O principal benefício é a qualidade. O produtor tem um produto que é dele, que ele colhe, dá uma secada e guarda com qualidade e custo baixíssimo. Este sistema agrega valor em torno de 10% a 15% do produto na venda para terceiros. Então é uma excelente alternativa para os agricultores familiares para ter qualidade de produto a baixo custo — explica o engenheiro agrônomo Vanderlei Luiz Laude, extensionista da Emater/RS.
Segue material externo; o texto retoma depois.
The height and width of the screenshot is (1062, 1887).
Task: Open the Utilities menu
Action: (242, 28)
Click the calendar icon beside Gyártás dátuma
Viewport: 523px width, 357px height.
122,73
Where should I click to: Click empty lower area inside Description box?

O pequeno secador é construído de forma simples, com materiais baratos, usa energia solar e tem capacidade de secagem de 50 a 500 sacos de milho, que é seco a 13% de umidade. Depois ele é limpo, para deixar os grãos inteiros, e guardado em silos de alvenaria, que são construções cilíndricas de tijolos, para esfriarem. Os grãos não necessitam de muitos cuidados, apenas um local fresco e o controle básico de pragas, e podem ficar até três anos armazenados na propriedade.
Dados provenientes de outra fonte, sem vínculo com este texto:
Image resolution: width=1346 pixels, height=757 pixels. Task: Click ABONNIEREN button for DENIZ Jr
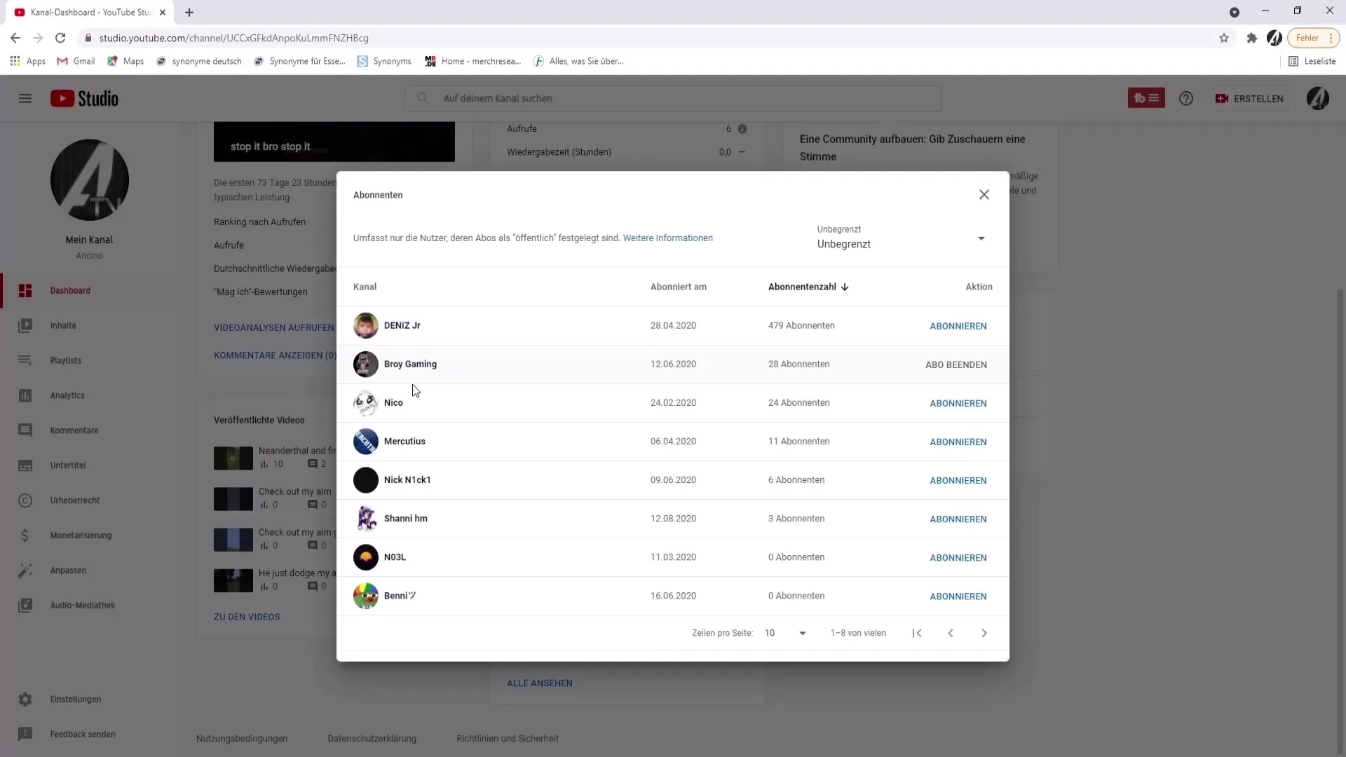coord(958,325)
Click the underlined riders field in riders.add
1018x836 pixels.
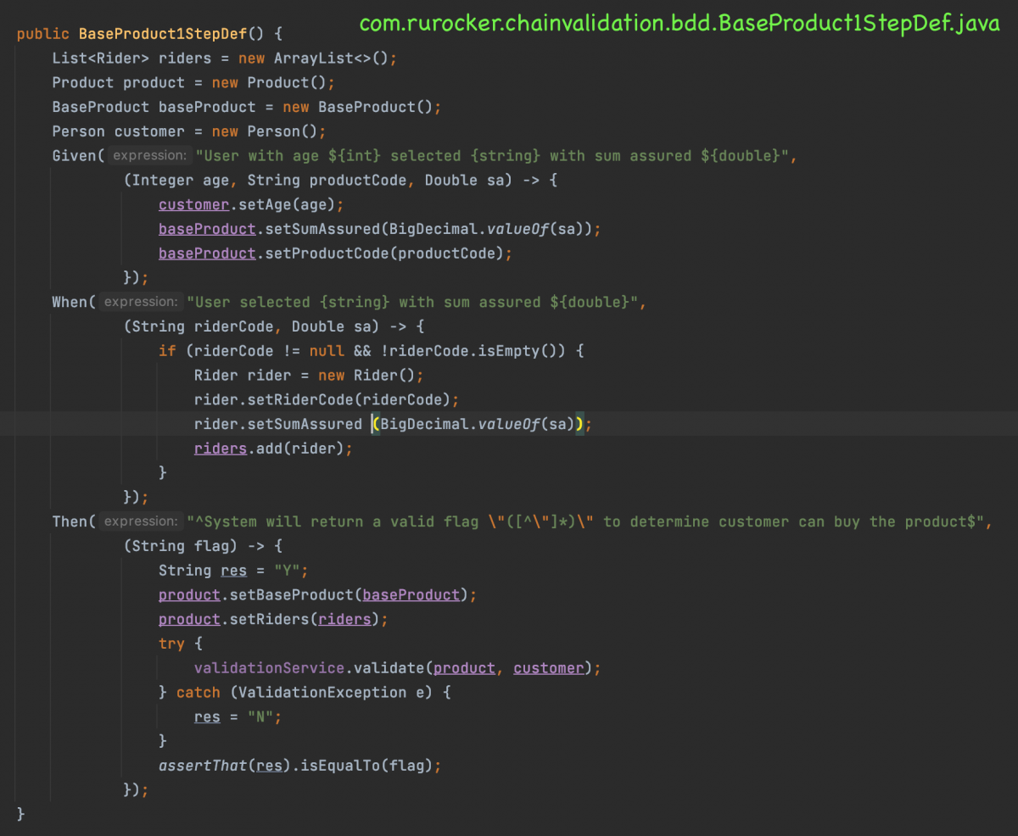[220, 448]

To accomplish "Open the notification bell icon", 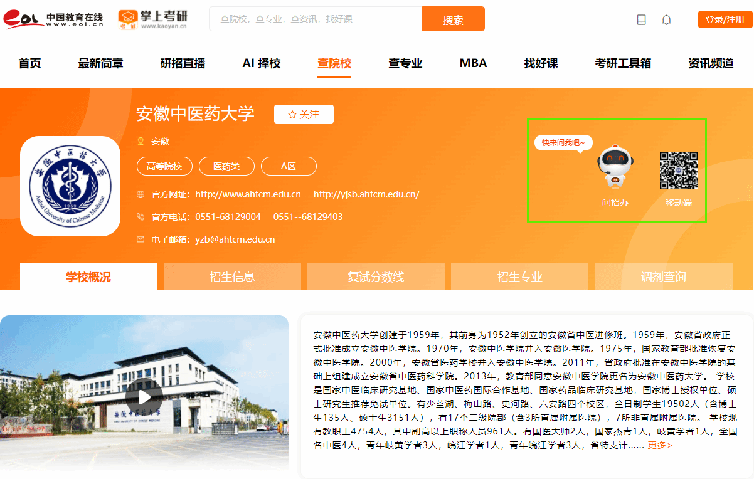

Até o mês de outubro e novembro eles ficam conservados sem precisar fazer nenhum tratamento contra pragas. A partir de novembro, o tempo começa a esquentar e, algumas vezes, é preciso fazer um expurgo, mas o milho pode ficar dois ou três anos armazenado tranquilamente, desde que as pragas sejam controladas — ensina o extensionista.